==== Text passage

A total of 27.1% of patients (n = 16) presented with clival-related symptoms, whereas 72.9% (n = 43) remained asymptomatic. Reported symptoms included diplopia (n = 10), facial numbness (n = 5), headache (n = 4), facial weakness (n = 2), hearing impairment (n = 2), and dysphonia (n = 1). All symptomatic patients except two received radiotherapy; four asymptomatic patients also underwent clivus-directed radiation treatment. No patients underwent surgical intervention for clival metastases.

========
==== Given records

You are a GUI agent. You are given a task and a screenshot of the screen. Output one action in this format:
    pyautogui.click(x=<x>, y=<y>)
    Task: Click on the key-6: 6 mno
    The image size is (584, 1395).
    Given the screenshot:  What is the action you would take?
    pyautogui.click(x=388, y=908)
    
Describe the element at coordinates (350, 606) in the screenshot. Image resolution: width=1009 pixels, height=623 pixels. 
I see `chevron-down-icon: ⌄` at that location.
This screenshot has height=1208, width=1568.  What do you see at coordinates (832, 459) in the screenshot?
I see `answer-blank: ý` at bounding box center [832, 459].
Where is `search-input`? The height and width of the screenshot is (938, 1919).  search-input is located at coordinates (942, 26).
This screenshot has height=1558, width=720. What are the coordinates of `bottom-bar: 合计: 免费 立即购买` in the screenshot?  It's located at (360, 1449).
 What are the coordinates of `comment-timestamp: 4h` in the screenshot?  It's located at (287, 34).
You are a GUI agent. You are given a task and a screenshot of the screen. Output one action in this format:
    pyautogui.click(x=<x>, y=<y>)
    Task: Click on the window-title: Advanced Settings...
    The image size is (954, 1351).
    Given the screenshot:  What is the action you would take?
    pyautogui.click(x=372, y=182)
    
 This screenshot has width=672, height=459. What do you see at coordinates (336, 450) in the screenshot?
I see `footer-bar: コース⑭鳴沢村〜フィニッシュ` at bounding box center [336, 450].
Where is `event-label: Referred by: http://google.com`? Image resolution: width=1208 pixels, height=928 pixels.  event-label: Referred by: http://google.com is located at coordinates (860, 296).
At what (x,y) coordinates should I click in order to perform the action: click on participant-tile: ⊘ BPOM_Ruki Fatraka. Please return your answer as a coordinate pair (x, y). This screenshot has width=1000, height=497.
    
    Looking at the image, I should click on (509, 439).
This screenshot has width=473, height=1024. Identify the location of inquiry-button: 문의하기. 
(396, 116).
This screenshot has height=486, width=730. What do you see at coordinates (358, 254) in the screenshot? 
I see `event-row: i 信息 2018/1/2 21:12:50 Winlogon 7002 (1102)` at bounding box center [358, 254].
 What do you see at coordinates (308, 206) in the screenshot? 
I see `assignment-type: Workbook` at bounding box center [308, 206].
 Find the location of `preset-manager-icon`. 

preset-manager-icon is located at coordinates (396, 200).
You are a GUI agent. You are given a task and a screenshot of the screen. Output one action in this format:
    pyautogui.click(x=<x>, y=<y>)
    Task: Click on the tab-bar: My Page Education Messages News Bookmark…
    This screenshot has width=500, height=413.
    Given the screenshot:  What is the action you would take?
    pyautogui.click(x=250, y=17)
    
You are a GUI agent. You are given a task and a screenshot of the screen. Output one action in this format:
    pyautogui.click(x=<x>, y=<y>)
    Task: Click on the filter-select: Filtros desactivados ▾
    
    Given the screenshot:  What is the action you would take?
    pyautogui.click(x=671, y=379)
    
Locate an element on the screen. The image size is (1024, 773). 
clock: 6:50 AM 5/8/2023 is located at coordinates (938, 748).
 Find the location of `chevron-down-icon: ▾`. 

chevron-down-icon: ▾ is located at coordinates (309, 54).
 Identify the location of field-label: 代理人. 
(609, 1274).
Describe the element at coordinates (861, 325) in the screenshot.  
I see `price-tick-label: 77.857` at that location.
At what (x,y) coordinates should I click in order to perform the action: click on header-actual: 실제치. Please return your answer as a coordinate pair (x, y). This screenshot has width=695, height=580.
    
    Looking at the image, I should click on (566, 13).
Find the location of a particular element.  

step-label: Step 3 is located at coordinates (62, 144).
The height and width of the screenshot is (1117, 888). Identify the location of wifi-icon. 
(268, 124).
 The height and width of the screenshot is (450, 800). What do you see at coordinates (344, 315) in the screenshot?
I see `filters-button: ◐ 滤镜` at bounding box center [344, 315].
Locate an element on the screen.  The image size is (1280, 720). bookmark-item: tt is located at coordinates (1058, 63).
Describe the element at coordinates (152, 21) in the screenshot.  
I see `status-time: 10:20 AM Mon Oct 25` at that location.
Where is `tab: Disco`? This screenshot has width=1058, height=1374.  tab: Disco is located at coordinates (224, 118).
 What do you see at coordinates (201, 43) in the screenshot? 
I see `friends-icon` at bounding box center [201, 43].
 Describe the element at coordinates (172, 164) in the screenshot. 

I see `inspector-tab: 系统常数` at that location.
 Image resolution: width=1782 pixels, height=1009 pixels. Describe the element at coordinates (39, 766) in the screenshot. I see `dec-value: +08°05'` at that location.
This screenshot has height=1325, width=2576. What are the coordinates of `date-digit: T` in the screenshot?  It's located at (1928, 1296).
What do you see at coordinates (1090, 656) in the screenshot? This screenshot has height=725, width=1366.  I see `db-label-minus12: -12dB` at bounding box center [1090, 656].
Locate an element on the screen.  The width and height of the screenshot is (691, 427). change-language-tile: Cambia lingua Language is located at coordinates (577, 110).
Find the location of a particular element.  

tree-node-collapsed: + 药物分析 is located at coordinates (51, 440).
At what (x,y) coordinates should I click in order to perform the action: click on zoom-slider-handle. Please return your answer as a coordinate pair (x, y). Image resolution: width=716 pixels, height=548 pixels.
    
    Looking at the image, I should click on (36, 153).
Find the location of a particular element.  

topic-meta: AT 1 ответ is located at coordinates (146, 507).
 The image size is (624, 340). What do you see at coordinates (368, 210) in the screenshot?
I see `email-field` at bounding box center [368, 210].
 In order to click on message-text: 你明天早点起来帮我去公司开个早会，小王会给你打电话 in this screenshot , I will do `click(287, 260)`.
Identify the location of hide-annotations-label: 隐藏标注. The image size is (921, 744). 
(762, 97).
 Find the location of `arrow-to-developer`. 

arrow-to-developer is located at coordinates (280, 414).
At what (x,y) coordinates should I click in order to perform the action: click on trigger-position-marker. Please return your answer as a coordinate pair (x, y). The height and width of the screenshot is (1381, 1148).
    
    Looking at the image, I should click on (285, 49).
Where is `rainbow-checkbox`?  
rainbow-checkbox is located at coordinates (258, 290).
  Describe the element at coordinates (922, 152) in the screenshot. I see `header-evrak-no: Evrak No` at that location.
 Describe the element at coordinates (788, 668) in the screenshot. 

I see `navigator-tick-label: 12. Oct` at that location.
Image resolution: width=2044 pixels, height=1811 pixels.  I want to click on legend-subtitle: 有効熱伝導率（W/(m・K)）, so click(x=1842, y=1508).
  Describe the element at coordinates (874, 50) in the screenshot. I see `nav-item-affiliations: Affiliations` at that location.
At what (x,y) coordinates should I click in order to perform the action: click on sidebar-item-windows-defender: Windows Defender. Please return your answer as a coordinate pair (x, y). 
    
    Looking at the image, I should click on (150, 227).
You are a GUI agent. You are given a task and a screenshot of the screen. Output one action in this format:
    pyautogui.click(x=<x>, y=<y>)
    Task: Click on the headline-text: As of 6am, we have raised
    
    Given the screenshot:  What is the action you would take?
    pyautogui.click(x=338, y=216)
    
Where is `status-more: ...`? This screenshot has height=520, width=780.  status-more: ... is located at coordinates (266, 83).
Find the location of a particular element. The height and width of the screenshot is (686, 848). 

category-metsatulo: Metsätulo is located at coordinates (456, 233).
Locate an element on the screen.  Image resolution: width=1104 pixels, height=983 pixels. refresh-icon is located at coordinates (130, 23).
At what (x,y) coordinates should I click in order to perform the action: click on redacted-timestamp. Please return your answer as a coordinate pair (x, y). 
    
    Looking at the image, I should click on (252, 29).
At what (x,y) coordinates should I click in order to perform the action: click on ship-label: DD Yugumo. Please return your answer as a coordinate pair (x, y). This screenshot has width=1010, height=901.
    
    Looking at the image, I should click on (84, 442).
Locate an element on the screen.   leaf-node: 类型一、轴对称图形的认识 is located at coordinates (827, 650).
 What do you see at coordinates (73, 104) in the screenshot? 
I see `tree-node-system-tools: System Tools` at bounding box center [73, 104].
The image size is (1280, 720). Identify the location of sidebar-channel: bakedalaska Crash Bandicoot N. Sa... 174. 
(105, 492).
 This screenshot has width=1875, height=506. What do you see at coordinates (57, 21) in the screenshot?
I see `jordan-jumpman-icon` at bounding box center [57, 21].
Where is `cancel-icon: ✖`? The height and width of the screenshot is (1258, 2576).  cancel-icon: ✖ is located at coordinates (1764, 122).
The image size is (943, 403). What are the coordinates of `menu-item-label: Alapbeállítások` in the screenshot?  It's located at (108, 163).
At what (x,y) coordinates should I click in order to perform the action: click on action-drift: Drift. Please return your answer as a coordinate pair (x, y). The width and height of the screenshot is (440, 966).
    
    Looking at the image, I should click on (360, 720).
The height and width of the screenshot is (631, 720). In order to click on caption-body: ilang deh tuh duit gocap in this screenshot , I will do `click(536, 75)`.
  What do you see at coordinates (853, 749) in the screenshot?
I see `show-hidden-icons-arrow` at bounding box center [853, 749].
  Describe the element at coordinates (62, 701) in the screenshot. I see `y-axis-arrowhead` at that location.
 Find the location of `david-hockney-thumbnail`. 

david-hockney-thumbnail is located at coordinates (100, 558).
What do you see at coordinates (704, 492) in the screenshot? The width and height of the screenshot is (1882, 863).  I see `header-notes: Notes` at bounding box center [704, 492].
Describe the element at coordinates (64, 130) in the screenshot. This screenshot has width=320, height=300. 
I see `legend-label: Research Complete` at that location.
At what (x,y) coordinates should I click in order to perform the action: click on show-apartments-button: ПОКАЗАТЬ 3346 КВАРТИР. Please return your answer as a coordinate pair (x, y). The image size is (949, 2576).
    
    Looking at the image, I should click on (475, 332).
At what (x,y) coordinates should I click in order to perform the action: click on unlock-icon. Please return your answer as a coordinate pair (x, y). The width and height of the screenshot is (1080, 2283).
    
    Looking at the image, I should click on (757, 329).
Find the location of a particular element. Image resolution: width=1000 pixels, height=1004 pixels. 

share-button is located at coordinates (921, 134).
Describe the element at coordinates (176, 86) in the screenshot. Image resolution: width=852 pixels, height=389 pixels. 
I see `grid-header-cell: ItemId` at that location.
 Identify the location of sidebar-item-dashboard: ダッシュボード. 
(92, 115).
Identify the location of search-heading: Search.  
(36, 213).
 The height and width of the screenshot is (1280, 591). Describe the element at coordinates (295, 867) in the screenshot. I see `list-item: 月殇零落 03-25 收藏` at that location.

========

Assigned task 1 |
Please rewrite the clival metastases passage between "A total of 27.1%" and "for clival metastases.", inclusive, changing "radiotherapy" to "radiation therapy".
Assigned task 2 |
Pick up the clival metastases passage after its final sentence and carry it on.

Result 1 |
A total of 27.1% of patients (n = 16) presented with clival-related symptoms, whereas 72.9% (n = 43) remained asymptomatic. Reported symptoms included diplopia (n = 10), facial numbness (n = 5), headache (n = 4), facial weakness (n = 2), hearing impairment (n = 2), and dysphonia (n = 1). All symptomatic patients except two received radiation therapy; four asymptomatic patients also underwent clivus-directed radiation treatment. No patients underwent surgical intervention for clival metastases.

Result 2 |
The median overall survival (OS) following diagnosis of clival metastases was 15.3 months overall (Figure 1C; 95% CI, 6.9-22.8). When stratified by symptom status, symptomatic patients demonstrated worse OS compared with asymptomatic patients (HR, 0.53; 95% CI, 0.23-1.23), although the difference did not reach statistical significance (P = .07) (Figure 1D). Notably, all patients with symptomatic clival metastases were dead by 24 months. Patients who received radiation therapy tended to have longer OS in both symptomatic cases (Figure 1E, HR = 0.42; 95% CI, 0.02-8.50) and asymptomatic cases (Figure 1F, HR = 0.34; 95% CI, 0.10-1.24), although this did not reach statistical significance. Overall, these findings highlight that clival metastases typically arise late in the disease course and are associated with limited survival, especially in patients with symptoms related to clivus involvement. Radiation was associated with extended OS regardless of patient symptoms, a finding that was corroborated here.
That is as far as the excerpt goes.